Hacker News new | ask | show | jobs
by ThinkBeat 1458 days ago
C# is not based C/C++, It is based on Java.

In the beginning Microsoft created its own Java compiler and called it J++. Then there was a lawsuit by Sun that went on for a while.

Microsoft decided to cancel J++ and instead, shortly afterwards C# 1.0 was released and the language was extremly similar.

I was using early C# 1.0 Betas and it was even more obvious.

Later editions and certainly C# 2.0 which introduced generics took a different path than Java and today they are different.

2 comments

This isn’t totally accurate.

J++ was an actual JVM implementation, c# ran on the .net runtime that was being developed at the same time for the next generation of Visual Basic. While the languages looked superficially similar, the runtime and base class library is significantly different.

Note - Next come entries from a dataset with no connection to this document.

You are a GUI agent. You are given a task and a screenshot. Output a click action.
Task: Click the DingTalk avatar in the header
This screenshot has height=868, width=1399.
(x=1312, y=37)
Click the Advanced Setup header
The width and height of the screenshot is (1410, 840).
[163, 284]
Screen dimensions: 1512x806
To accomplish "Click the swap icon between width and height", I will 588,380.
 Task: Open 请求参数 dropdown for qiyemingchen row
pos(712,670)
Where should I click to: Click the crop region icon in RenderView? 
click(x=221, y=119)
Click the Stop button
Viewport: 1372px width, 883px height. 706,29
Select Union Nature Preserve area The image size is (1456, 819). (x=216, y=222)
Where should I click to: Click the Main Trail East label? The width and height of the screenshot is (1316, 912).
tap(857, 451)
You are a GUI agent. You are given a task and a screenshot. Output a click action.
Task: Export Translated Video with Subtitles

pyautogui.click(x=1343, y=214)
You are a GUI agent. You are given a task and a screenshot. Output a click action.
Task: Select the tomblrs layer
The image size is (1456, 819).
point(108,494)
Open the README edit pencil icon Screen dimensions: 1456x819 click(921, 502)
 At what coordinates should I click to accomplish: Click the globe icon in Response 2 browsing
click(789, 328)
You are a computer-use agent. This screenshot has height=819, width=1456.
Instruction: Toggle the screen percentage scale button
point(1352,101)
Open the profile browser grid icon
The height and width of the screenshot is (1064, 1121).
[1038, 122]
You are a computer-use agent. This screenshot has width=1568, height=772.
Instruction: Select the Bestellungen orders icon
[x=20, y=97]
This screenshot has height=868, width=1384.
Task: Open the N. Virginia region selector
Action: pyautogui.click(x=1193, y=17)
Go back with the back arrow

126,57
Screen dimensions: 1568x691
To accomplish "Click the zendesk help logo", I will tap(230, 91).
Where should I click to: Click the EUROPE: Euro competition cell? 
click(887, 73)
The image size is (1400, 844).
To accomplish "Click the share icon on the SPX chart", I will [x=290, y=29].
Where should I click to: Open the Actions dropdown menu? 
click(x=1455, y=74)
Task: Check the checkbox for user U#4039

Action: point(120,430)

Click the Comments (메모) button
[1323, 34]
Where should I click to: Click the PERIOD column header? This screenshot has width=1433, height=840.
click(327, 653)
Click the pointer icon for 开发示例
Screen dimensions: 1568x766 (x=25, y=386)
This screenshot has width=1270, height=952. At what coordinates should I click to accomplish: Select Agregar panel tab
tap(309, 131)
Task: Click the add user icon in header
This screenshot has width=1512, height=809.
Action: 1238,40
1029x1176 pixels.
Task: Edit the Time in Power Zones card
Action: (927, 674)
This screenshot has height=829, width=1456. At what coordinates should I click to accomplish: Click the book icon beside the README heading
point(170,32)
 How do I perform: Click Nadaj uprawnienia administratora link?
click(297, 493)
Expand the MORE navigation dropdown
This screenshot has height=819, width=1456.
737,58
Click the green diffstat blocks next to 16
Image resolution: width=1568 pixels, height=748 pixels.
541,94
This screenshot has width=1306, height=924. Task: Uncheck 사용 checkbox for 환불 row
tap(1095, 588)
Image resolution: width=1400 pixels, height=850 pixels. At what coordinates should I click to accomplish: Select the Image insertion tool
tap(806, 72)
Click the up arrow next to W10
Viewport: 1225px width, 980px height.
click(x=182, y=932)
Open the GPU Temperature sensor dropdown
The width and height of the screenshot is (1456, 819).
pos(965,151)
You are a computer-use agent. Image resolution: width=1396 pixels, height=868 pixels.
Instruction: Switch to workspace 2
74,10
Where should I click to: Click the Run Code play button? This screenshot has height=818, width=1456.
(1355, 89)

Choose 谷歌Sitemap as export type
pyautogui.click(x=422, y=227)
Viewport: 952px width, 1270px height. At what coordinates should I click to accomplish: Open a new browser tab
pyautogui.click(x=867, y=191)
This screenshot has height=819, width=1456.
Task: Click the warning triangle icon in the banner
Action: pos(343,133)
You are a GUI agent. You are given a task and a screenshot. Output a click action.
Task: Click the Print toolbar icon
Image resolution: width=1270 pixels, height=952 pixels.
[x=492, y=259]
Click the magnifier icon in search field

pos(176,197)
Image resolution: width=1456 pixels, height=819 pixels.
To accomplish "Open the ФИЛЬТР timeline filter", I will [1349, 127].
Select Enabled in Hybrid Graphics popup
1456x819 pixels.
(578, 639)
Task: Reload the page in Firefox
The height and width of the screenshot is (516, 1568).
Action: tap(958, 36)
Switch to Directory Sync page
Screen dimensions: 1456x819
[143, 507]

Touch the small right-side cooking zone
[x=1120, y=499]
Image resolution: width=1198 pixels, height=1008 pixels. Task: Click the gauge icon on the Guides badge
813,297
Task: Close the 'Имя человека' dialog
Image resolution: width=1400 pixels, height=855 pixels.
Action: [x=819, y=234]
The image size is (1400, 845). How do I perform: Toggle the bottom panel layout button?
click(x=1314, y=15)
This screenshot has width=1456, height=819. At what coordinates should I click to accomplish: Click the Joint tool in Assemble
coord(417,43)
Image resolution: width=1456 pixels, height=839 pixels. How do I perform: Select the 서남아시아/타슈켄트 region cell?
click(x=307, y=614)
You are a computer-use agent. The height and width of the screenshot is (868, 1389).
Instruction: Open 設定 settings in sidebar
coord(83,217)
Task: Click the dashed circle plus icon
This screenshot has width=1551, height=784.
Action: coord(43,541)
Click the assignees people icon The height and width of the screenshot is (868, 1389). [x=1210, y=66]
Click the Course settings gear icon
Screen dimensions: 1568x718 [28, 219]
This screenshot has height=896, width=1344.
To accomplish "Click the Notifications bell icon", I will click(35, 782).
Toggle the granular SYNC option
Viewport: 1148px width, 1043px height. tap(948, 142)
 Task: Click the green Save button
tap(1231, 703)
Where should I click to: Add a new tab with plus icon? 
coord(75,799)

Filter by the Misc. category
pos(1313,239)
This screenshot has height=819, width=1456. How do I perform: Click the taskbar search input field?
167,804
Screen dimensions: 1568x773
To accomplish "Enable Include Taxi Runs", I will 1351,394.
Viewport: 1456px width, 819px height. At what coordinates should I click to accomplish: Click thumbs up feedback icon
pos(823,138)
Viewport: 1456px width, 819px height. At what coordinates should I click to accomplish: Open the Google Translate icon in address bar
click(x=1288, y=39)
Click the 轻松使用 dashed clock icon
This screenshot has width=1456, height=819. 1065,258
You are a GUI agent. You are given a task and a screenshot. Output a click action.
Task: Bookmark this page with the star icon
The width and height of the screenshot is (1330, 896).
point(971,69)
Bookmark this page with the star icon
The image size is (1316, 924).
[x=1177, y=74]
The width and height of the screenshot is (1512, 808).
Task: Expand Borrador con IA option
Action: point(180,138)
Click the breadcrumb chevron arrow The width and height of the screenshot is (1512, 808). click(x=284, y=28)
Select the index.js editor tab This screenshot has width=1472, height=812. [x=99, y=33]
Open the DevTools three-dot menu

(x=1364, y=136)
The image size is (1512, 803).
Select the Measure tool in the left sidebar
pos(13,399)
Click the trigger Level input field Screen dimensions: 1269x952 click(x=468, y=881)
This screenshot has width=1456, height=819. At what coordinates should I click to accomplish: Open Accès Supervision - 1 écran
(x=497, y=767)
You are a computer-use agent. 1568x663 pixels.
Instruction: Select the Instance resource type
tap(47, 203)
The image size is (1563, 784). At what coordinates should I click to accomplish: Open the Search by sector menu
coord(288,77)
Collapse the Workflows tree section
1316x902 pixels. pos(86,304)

After the sun lawsuit, Microsoft dropped j++ and released j#, which allowed for a weird hybrid of Java but with the .net class library running on the .net runtime. This was short lived because why use this over c#, and has been mostly forgotten to history.

Its also heavily based on Delphi/C++ Builder, which evolved from Turbo Pascal.
Can you please elaborate?
Anders Hejlsberg worked at Borland for many years and was heavy into creating Delphi. He was hired away from Borland to Microsoft. Having said that, it's more the IDE than the actual language. Delphi and C# aren't similar syntactically. C# is a C styled language while Delphi is a Pascal styled language (well it is Pascal/Object Pascal in everything but name). There are some similarities though, for example, C# has standard data types along with objects like Delphi where Java does not (at least last time I checked).

Visual Studio early on and Visual Studio today are very similar to the Borland dev studio when Hejlsberg was working there. I've used both languages/IDEs in my career extensively, albeit I haven't used Delphi in probably 15-20 years.

https://en.wikipedia.org/wiki/Anders_Hejlsberg

Thanks. I always thought that all this IDE kind of stuff came from Visual Basic. But I guess Delphi was an influence too.